Do you seriously believe that a picture of West as Christ is equivalent, in terms of offensiveness, to the image of Mohammed as a terrorist? And if so, did you feel the same way when Jim Caviezel was depicted as Christ on Time magazine?

It is, of course, possible that this “undercurrent” you “sense” is merely a product of your own imagination, and that the “back peddlers” and “apologists” merely realized that, no matter what some Muslims do in the name of their faith, painting the central figure of that faith as a terrorist might have been a bit over the top.

As for “caving in to what the terrorists want,” well, if a simple avoidance of these sort of offensive cartoons might prevent some anger and hatred, and forestall some violence, then i say, “Why not?” We are, after all, being forced to live with a whole lot of other, much greater infringements on our liberty in the alleged name of security, so i don’t see that a decline in the number of cartoons portraying Mohammed as a terrorist is going to hurt very much.

I’ll repeat that i think CNN’s deliberate decision not to show the cartoon as part of a news report on its effects was silly. But i don’t think it’s part of some double standard.

Well, you say in your next post that you are talking here not about “the Muslim on the street” but about governments of Islamic countries.

But the topic of this thread is the American media, companies like CNN and NBC and Rolling Stone.
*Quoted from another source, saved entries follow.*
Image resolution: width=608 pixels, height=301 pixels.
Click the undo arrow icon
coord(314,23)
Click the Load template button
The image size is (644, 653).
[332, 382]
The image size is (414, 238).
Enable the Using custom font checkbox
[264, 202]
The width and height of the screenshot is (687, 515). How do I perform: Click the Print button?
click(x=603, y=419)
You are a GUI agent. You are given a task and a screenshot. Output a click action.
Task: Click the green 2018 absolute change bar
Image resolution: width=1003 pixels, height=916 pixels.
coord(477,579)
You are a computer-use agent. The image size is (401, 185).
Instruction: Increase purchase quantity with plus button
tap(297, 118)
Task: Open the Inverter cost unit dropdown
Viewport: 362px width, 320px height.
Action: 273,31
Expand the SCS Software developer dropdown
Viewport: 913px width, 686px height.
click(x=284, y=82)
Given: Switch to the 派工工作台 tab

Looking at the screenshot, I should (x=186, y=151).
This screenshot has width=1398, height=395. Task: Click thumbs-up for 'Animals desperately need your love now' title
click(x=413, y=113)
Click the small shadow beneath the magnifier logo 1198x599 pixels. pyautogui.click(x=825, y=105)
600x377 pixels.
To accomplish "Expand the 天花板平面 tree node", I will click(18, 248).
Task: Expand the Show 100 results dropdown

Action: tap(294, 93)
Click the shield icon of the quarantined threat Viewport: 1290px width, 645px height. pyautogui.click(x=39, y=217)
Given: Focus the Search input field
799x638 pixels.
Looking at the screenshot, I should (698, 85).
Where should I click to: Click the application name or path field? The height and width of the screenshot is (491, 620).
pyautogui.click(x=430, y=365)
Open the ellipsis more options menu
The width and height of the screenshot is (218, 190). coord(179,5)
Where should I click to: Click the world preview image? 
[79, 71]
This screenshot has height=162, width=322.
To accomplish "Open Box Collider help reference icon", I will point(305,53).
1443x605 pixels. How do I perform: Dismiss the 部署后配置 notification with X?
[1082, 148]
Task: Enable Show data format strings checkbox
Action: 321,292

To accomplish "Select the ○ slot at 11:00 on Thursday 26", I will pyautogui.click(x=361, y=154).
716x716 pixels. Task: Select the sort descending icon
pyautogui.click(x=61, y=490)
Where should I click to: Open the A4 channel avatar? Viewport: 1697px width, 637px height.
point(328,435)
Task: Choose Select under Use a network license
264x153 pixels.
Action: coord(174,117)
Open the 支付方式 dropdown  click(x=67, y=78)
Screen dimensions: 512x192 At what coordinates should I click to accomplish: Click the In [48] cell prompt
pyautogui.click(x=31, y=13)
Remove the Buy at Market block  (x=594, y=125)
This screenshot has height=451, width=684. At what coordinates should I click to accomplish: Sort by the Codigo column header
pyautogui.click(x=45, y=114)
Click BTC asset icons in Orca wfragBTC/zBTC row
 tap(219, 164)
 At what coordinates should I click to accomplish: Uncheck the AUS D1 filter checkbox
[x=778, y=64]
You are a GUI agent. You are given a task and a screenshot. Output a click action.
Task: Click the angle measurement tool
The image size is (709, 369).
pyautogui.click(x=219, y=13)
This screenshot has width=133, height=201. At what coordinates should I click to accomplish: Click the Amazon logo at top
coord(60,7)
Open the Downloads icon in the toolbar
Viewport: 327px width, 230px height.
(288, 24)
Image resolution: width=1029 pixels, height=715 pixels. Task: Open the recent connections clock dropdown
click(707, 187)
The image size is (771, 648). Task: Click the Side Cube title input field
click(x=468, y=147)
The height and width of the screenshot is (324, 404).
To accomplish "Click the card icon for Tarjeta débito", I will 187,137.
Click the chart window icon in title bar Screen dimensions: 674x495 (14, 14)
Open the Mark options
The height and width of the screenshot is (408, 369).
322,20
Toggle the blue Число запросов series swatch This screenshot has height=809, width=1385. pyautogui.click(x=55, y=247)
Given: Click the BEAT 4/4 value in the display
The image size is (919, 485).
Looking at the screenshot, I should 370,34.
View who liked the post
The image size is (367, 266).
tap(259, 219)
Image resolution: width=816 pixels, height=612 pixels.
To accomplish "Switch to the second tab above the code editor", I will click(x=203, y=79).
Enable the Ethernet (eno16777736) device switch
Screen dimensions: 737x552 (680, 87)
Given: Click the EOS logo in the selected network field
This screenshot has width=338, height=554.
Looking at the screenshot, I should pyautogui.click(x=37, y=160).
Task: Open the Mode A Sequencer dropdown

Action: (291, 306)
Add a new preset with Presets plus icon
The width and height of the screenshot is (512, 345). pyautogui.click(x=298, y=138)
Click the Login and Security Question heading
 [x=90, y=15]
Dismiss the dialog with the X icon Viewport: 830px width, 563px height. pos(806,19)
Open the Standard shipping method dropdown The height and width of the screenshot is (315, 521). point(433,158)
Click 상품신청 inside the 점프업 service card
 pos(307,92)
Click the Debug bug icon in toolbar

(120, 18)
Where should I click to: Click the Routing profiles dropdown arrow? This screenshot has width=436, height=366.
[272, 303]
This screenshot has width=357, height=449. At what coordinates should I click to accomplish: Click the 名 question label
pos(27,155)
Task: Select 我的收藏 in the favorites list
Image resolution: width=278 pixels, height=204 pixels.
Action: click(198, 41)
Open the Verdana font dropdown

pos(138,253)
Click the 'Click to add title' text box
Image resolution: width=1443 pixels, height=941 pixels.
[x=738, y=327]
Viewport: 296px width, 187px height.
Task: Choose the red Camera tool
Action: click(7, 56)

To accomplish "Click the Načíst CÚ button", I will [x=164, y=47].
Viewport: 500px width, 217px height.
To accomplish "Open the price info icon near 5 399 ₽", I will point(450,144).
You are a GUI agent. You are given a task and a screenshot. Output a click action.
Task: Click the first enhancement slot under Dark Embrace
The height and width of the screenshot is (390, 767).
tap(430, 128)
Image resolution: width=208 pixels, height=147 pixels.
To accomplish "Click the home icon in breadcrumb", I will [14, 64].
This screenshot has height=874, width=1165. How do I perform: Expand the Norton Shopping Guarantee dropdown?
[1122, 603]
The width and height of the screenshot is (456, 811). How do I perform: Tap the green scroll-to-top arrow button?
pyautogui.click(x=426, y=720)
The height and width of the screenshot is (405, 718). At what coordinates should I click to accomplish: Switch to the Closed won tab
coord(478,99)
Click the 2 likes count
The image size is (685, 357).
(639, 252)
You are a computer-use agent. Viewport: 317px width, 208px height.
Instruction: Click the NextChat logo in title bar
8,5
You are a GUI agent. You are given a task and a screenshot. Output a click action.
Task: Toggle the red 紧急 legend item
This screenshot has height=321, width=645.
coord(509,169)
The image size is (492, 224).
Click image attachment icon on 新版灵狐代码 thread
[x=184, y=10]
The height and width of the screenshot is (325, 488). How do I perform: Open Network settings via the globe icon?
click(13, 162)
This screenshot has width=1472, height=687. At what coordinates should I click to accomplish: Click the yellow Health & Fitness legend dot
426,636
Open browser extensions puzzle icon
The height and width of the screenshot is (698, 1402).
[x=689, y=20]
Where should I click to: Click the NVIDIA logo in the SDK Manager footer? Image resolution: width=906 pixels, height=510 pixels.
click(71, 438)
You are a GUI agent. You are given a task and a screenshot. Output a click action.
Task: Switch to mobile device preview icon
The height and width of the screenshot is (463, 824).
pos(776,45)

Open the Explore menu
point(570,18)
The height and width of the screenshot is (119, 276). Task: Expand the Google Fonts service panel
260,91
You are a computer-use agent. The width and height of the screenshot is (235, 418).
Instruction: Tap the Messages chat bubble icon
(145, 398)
The vast majority of American muslims—the muslims who watch the American media—do, in fact, condemn the sort of terrorism we’re talking about here, so why is it so wrong that a media outlet might want to spare those people a cartoon depicting the founder of their faith as a terrorist, especially when the publication of that cartoon doesn’t really add to the news value of the story in any appreciable way?